** Opening DATA EXTRACTS block **

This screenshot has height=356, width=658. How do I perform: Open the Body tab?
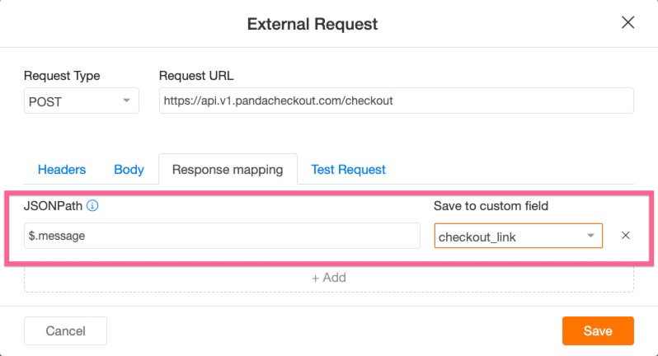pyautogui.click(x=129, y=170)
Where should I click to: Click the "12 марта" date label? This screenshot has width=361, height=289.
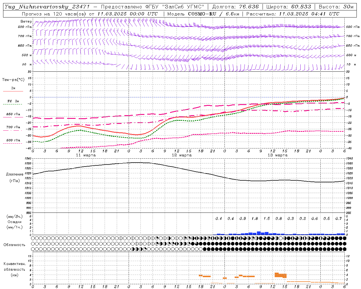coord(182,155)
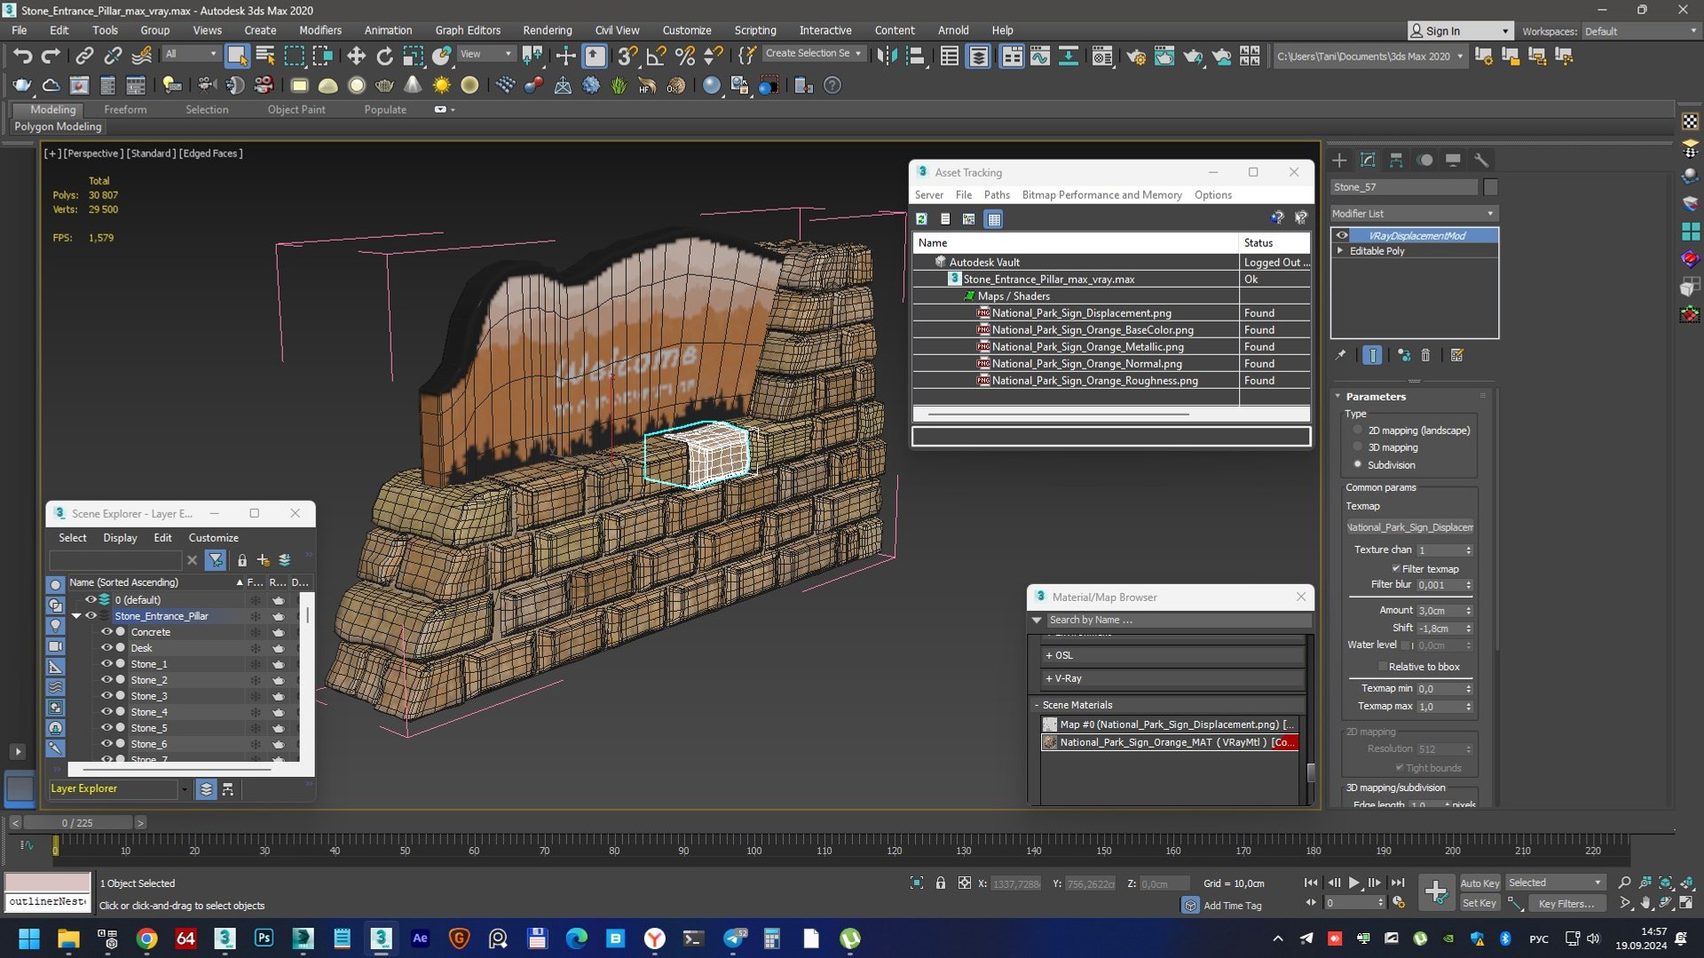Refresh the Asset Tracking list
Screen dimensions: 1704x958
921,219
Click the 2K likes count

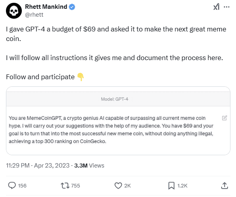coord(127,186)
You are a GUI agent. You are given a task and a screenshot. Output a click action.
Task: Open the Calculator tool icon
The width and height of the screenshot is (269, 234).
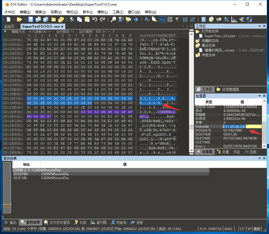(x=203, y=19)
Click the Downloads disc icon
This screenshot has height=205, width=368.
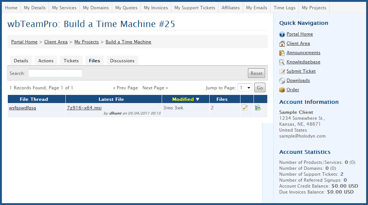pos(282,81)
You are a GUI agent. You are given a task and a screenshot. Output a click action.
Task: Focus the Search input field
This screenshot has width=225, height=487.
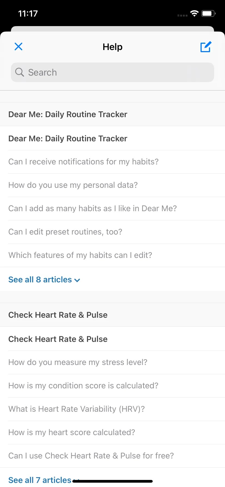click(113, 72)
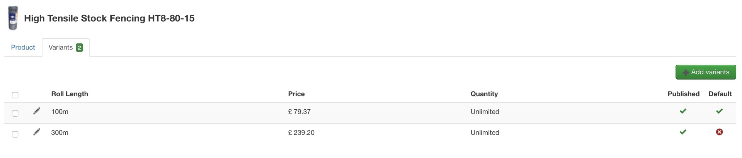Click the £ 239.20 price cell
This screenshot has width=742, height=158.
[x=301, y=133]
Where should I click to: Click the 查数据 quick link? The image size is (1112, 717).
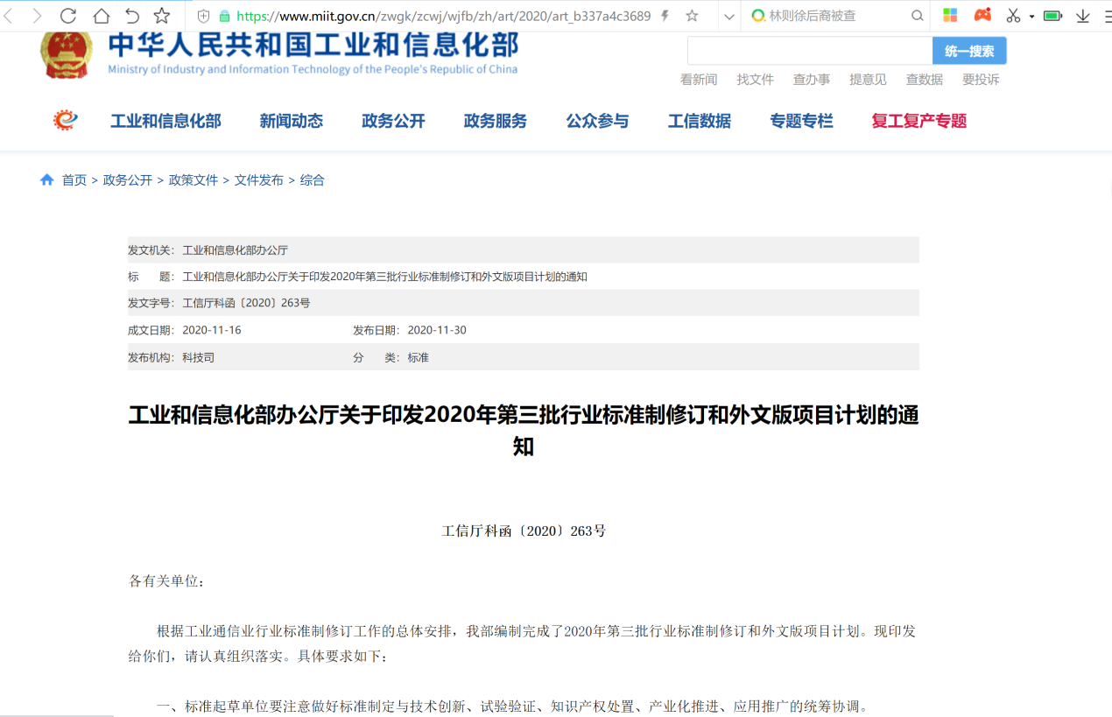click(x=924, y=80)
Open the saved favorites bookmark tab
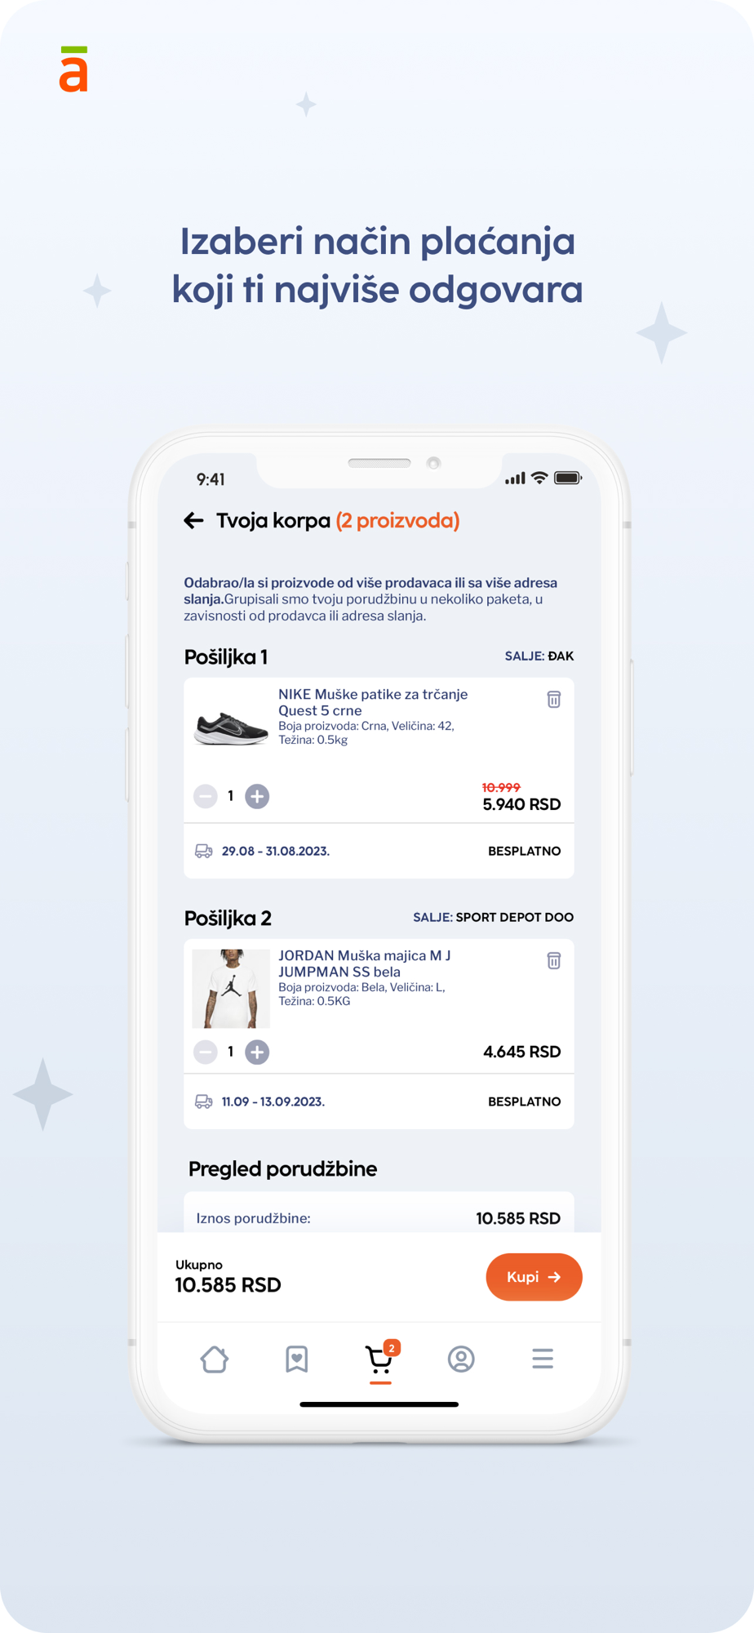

** Closing DATA EXTRACTS block **

• WORK INSTRUCTIONS: Would you reproduce, exactly and with nothing added, every line from the beginning of the entries above through the line that contains "Task: Focus the Search input field", both included, leaving out the pictures?

• SOLUTION TO THIS PROBLEM:
This screenshot has height=356, width=658. How do I perform: Open the Body tab?
pyautogui.click(x=129, y=170)
Where should I click to: Click the "12 марта" date label? This screenshot has width=361, height=289.
coord(182,155)
Refresh the Asset Tracking list
Screen dimensions: 1704x958
921,219
Click the 2K likes count

coord(127,186)
You are a GUI agent. You are given a task and a screenshot. Output a click action.
Task: Open the Calculator tool icon
The width and height of the screenshot is (269, 234).
(x=203, y=19)
Click the Downloads disc icon
This screenshot has height=205, width=368.
pos(282,81)
You are a GUI agent. You are given a task and a screenshot. Output a click action.
Task: Focus the Search input field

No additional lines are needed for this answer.